The proposed plan covers a portion of the 74-acre G-P West cleanup site that was formerly home to a pulp and tissue mill. The northern 31-acre site contains acidic areas and contamination from metals, petroleum, volatile organic compounds and dioxin/furans, according to Ecology. The plan does not address the southern "chlor-alkali" area, which is contaminated with mercury and other materials.
The recommended plan, "Alternative 1," calls for removal of some petroleum-contaminated soil that was not removed during an interim cleanup process. The plan also includes capping the 31 acres with soil, asphalt and buildings to eliminate possible contact with contaminated soil. The port and Ecology also would continue monitoring groundwater contaminated with metals to make sure levels continue to decrease naturally (the groundwater does not reach Bellingham Bay), and place deed restrictions on the land preventing certain actions, such as using the groundwater for drinking water.

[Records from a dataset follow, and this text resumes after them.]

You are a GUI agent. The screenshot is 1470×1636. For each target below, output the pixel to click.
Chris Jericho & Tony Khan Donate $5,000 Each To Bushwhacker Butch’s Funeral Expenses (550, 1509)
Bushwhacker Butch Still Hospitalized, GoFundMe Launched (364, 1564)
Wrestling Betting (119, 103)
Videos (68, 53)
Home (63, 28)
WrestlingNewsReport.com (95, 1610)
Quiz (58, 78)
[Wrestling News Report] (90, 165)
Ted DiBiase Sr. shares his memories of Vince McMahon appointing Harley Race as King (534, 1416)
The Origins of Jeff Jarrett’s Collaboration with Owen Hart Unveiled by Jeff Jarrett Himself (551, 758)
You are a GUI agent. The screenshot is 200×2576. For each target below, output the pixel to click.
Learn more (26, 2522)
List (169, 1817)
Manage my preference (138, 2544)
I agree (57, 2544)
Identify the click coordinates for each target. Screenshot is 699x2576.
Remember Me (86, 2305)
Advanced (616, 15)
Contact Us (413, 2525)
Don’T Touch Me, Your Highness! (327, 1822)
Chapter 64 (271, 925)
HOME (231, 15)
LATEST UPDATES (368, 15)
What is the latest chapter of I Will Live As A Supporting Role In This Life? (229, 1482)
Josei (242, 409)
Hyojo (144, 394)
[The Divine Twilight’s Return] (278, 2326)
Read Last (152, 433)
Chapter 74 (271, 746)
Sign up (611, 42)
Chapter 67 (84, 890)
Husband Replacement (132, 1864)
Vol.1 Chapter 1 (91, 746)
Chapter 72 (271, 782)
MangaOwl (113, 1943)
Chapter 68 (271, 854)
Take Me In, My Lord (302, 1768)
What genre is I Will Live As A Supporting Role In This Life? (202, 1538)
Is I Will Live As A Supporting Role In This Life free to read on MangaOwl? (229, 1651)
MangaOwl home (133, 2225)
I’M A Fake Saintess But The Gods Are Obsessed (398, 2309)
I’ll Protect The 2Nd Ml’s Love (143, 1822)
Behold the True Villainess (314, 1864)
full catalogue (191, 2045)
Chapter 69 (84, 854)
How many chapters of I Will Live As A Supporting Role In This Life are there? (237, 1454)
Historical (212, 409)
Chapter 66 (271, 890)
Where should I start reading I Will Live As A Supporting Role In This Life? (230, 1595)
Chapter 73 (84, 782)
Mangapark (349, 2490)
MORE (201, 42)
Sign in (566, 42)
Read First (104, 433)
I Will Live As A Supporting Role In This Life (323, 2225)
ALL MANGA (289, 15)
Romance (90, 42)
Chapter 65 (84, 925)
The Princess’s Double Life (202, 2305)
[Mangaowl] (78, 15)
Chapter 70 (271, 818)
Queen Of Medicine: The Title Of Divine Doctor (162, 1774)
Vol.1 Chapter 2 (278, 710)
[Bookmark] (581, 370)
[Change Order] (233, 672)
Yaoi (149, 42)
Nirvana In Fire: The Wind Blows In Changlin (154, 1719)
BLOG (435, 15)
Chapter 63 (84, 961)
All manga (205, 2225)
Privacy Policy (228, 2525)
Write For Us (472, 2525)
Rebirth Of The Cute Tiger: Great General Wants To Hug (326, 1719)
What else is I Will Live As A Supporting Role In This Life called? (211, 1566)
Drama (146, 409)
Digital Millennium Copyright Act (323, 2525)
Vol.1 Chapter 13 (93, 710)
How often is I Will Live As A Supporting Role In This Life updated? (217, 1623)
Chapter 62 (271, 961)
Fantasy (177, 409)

The nearly $5.7 million cost estimate assumes 50 percent of the 31-acre area "would be capped by future building foundations," which would be a cost to future developers, according to Ecology. The estimate also includes about $770,000 already spent on an interim cleanup for the area.
Two other alternatives call for additional action, including treating groundwater to speed up the natural decontamination process, more extensive capping, and/or removal of contaminated soils that caused the groundwater contamination. Each of those alternatives would add an estimated $1 million or $2 million to the cost.
"We chose Alternative 1 because the other three incurred additional cost without a proportional increase in environmental benefit," said Krista Kenner, spokeswoman for Ecology's Bellingham office.
"We worked very closely with Ecology to make sure the cleanup of all these sites is safe and protective for the uses we have planned for them," said Mike Stoner, director of environmental programs for the port. "Alternative 1 does that."
The proposed cleanup plan also looks all right to the city and potential developer Harcourt that have been kept in the loop during this process, Stoner said.
"We're getting feedback this looks like a good, solid remedy," Stoner said.
Public comment on Ecology's proposed cleanup plan alternatives will be accepted through Aug. 27. Comments can be sent to Brian Sato, Ecology site manager, at email@example.com or 3190 160th Ave. SE, Bellevue, WA 98008-5452.
Ecology will schedule a public meeting if 10 or more people request one.
To view the plan, go to ecy.wa.gov and search for "G-P West," or find copies at Bellingham Public Library, 210 Central Ave. or Ecology's Bellingham Field Office, 1440 10th St., Suite 102.
If things continue on course, the public will be able to review a final report in late 2015 and cleanup will start in mid-2016, with scheduled completion for that portion in early 2017.
Ecology is also working to prepare a cleanup plan for the southern, more polluted part of the property, referred to as the chlor-alkali area. That cleanup plan should be ready for public review in early 2015.